Whatever appears in the data below, copy it exactly.

Entries shown START

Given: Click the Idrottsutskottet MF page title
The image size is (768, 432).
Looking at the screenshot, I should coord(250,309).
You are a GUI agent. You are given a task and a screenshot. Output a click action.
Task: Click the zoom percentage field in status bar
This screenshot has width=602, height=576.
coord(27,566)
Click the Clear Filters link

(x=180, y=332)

Entries shown END

Expected output:
Given: Click the Idrottsutskottet MF page title
The image size is (768, 432).
Looking at the screenshot, I should coord(250,309).
You are a GUI agent. You are given a task and a screenshot. Output a click action.
Task: Click the zoom percentage field in status bar
This screenshot has width=602, height=576.
coord(27,566)
Click the Clear Filters link

(x=180, y=332)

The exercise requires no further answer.